Nosso sistema imunológico sabe que o LDL é do mal, então, quando ele percebe que sua concentração no sangue está alta, ele envia células chamadas macrófagos para dar um jeito na situação. O macrófago não tem frescura e fagocita o LDL ruim. Se ele comer um versão eletronegativa da proteína, porém, não sairá incólume: o LDL- é digno dos piores violões, e irá destruí-lo por dentro, transformando-o em uma aberração chamada “célula espumosa”. Ele morre, se desintegra e seus fragmentos grudam na placa de gordura que está se formando nas paredes das artérias, aumentando sua espessura. Ou seja: o corpo do encanador ajuda a entupir o cano.
A equipe da Faculdade de Ciências Farmacêuticas (FCF) da USP sabia que o LDL- era um vilão ardiloso, e criou um tipo especial de anticorpo para encontrá-lo na corrente sanguínea — algo essencial, já que exames tradicionais não conseguem identificá-lo. Deu certo: o anticorpo grudou no LDL-. E aí veio o problema.
“Quando o anticorpo completo está ligado à LDL eletronegativa, eles formam o que chamamos de imunocomplexo”, explica a pesquisadora. “Nesse imunocomplexo, uma porção específica do anticorpo, chamada Fc, está exposta e acaba sendo reconhecida pelos macrófagos.” Em outras palavras, o macrófago engole o LDL do mesmo jeito, e o anticorpo não passa de um agradável tempero para o almoço.
A solução dos pesquisadores brasileiros foi tirar a parte “identificável” do anticorpo, ou seja, tirar a parte que o torna apetitoso para o macrófago faminto.
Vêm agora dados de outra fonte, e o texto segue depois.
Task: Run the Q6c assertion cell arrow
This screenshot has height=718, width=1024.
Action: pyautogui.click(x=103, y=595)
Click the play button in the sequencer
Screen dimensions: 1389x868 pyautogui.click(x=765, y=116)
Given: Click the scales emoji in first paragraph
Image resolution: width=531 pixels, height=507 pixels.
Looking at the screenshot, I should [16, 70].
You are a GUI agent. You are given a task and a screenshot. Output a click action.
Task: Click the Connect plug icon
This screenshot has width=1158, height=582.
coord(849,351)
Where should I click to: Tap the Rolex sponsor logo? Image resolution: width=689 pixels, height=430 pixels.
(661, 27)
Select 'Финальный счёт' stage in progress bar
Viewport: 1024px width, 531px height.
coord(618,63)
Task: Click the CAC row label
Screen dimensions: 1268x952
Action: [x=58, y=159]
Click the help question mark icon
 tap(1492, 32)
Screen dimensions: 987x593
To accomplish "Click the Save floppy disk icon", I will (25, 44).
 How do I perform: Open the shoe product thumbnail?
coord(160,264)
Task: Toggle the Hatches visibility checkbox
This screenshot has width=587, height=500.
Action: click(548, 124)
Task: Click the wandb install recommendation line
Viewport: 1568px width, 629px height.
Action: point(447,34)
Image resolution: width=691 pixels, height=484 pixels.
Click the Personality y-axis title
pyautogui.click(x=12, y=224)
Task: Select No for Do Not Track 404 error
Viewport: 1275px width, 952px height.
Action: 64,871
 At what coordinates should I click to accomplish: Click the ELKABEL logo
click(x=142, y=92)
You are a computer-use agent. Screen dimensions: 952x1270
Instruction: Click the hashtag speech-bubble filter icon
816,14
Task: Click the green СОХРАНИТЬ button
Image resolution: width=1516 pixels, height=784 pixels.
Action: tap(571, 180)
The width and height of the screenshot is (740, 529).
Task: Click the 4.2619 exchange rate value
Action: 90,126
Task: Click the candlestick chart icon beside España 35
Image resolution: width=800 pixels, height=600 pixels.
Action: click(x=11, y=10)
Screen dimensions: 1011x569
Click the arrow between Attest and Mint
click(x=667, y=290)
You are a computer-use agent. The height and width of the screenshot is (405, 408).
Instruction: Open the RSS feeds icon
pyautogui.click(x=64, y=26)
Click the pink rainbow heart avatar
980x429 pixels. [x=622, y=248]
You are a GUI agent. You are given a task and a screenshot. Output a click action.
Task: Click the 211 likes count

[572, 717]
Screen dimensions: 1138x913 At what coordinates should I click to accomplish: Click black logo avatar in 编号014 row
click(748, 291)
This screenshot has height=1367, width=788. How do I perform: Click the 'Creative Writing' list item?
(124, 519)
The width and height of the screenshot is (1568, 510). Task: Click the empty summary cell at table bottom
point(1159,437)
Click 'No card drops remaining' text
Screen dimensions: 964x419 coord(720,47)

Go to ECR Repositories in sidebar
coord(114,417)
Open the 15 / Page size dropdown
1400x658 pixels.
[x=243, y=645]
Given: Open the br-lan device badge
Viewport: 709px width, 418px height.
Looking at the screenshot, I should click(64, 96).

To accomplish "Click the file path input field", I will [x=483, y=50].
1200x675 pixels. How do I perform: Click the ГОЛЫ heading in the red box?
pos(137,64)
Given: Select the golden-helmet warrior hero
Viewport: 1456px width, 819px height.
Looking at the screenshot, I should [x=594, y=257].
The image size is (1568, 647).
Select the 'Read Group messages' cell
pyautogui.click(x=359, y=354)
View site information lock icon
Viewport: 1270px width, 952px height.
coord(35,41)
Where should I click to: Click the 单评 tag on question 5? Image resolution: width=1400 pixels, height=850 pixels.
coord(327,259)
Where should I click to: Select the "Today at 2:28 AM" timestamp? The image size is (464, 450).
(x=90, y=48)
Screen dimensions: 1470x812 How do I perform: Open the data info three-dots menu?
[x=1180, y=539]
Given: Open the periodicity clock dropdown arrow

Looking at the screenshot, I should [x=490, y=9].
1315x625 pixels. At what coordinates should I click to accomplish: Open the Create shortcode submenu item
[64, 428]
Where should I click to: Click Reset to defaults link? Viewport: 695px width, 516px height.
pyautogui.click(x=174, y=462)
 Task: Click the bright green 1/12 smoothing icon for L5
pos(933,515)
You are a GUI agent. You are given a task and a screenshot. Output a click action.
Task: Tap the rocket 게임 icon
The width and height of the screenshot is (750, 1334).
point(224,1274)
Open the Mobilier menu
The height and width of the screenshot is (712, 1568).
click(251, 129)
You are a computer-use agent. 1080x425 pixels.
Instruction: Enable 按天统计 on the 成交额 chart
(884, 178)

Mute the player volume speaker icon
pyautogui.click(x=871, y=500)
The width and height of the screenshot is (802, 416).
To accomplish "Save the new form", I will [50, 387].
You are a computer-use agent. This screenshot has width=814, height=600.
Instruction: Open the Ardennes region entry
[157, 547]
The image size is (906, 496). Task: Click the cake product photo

Essa versão reduzida é chamada de scFv. O scFv é muito mais frágil que um anticorpo normal e circula menos tempo na sangue, o que diminui sua eficiência.
“O scFv é muito menos do que o anticorpo completo e por isso acaba circulando por menos tempo no sangue”, explica Abdalla. “Daí surgiu a ideia de conjugar esse fragmento do anticorpo, o scFv, a
nanocápsulas (que na verdade são um tipo de nanopartícula)”. Dessa forma, Abdalla impediu que o macrófago engolisse o anticorpo e, em uma tacada só, ainda aumentou o tempo que ele passa na circulação. Anticorpos blindados na linha de frente contra o colesterol.